What you are asked to do: Nothing should appear in the answer except the lines from the one with "The height and" through the end of the listing below, transcribed exactly and without pictures.

Data:
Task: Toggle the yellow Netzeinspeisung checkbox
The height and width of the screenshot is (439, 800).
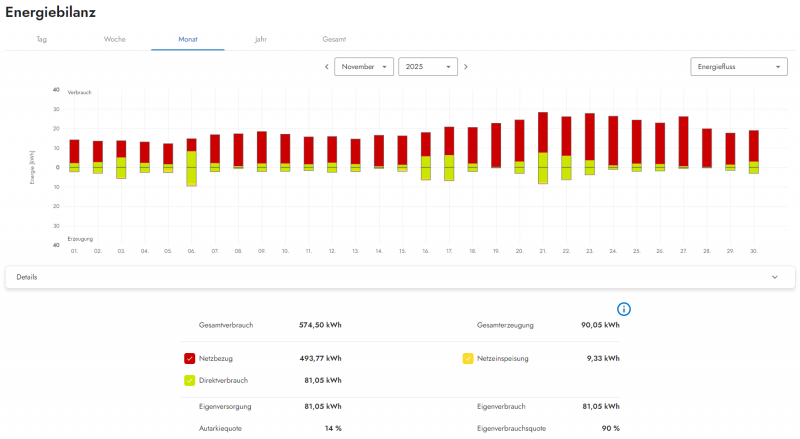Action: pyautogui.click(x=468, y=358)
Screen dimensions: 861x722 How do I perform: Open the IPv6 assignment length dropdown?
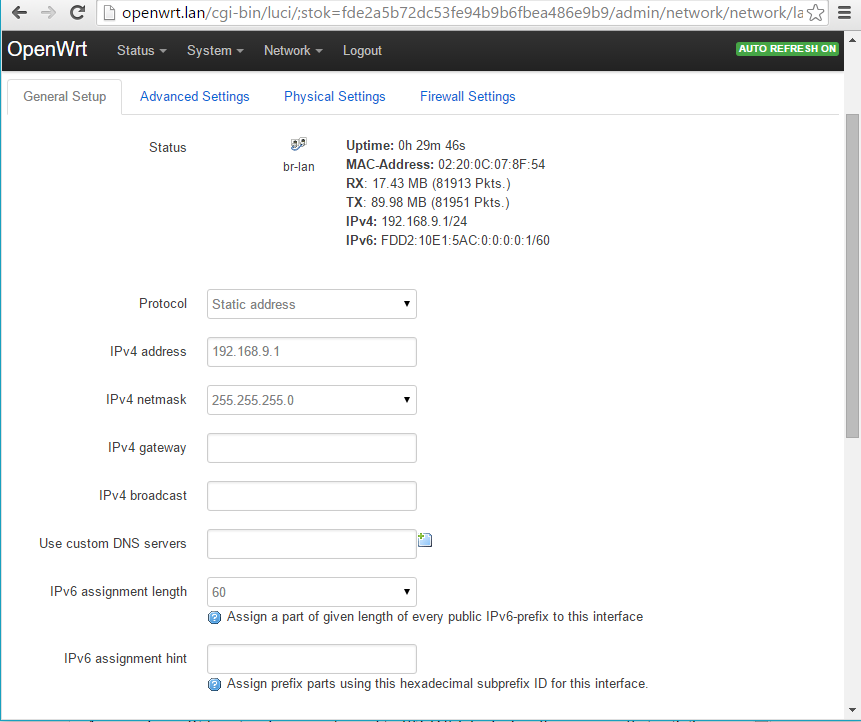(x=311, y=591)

Answer space:
The height and width of the screenshot is (439, 800).
Action: pyautogui.click(x=468, y=358)
Screen dimensions: 861x722 How do I perform: Open the IPv6 assignment length dropdown?
(x=311, y=591)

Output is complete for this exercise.